The article's model is capacity-first: leave enough throughput for foreground traffic, then let catch-up use only the remainder. On the leader side that means total available disk throughput minus the foreground produce path. On the follower side it means making sure the recovering broker can still pull faster than the cluster is writing, otherwise catch-up never finishes.

That is why the article explicitly warns that follower throttling cannot be lower than the effective incoming write rate. If the foreground write pressure is higher than the allowed catch-up bandwidth, the restarted broker will not close the gap and you will stay under-replicated indefinitely.

The trade-off you are accepting

This is an availability-versus-risk trade.
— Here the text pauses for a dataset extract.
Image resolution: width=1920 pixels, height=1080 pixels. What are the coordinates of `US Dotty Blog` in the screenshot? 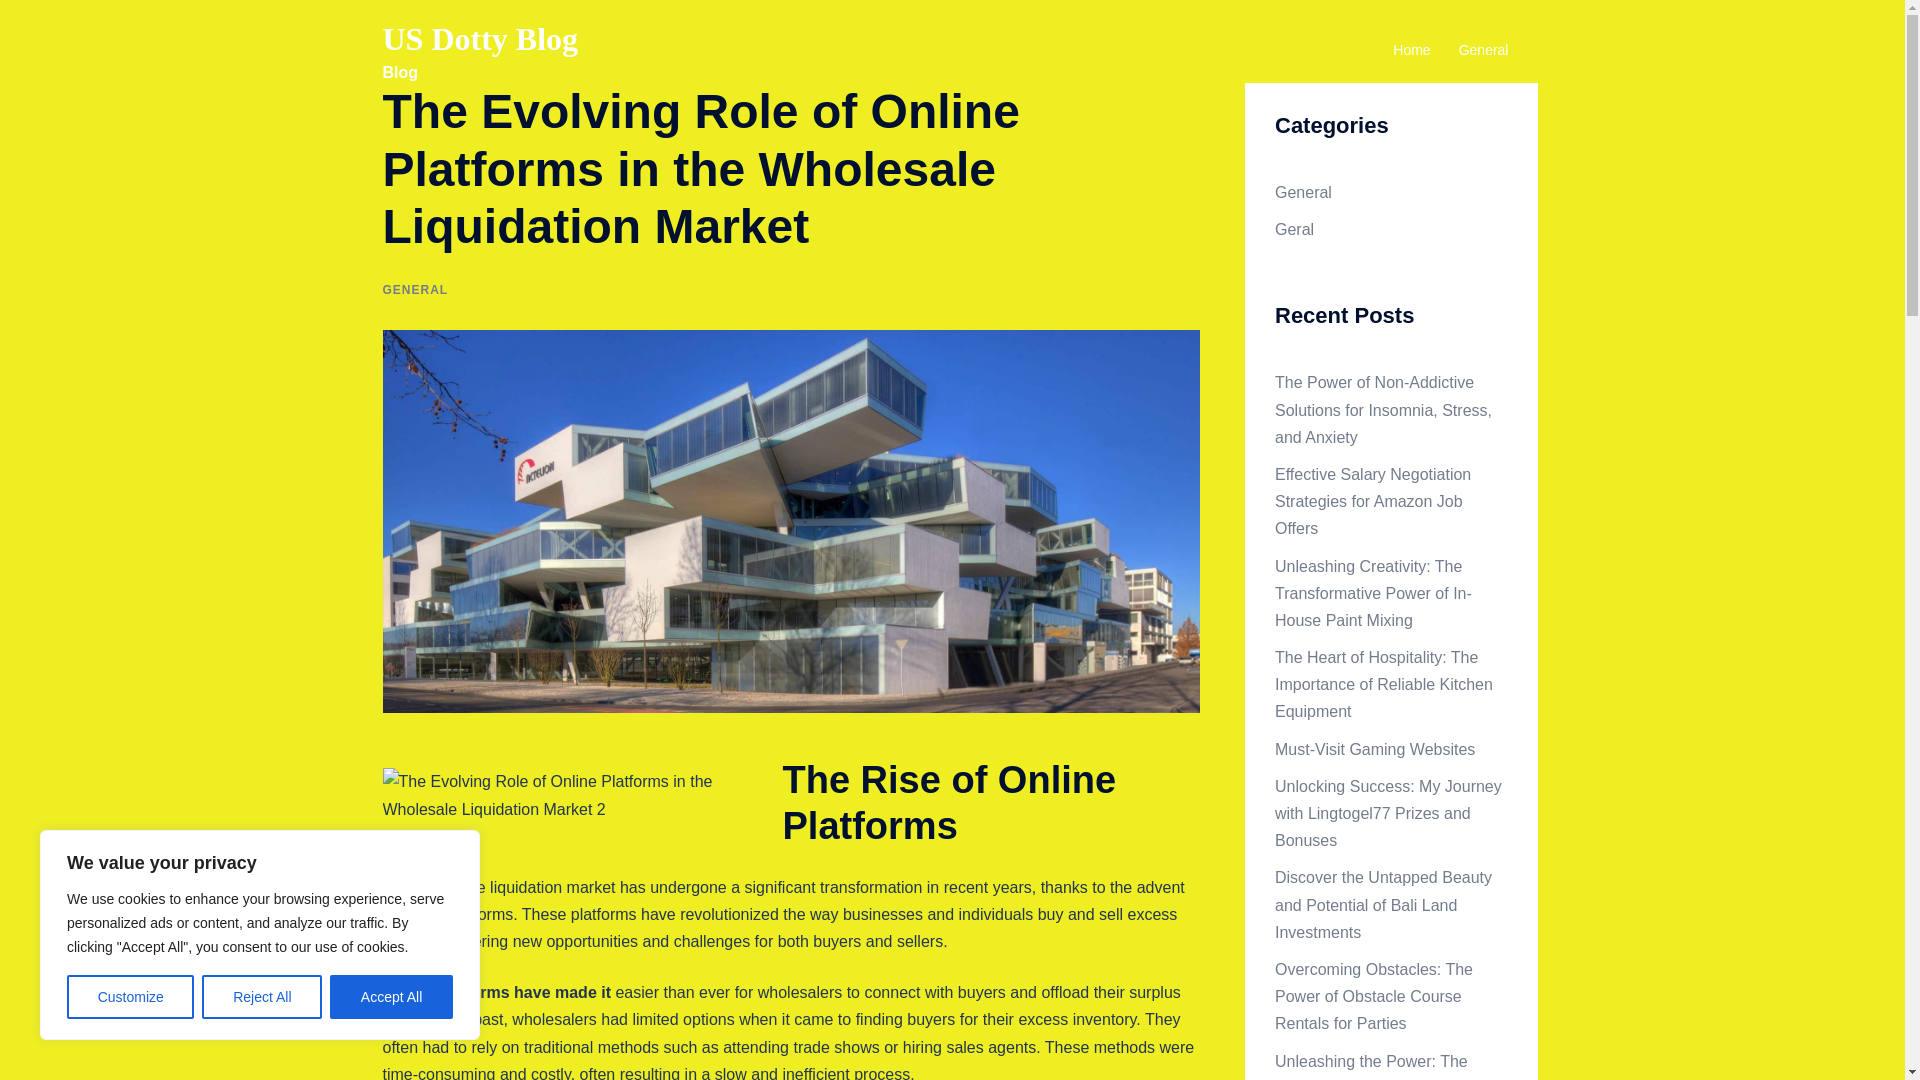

Throttling protects the live workload and avoids reintroducing the storage saturation problem, but it also lengthens recovery time and leaves partitions under-replicated for longer.

The article gives a concrete example where protecting a 250 MB/s volume profile can stretch catch-up time to around eight hours. If that window is too risky for your environment, the answer is not to remove guardrails blindly. The answer is to provision enough spare throughput that the cluster can recover quickly without hitting the same saturation boundary.

Operational checks during recovery

Confirm the throttles directly with kafka-configs.sh --describe at the broker and topic levels so you know the guardrails are really in place.

Watch the restarted broker's lag and the live cluster's latency at the same time. You want lag to shrink without produce and consume latency climbing back into the failure mode that made the broker restart necessary in the first place.

The practical rule from Kafka's operations guide still applies here too: if the effective incoming write rate is higher than the throttle, replication may not make forward progress. So the lag on the recovering broker has to be going down, not just moving sideways.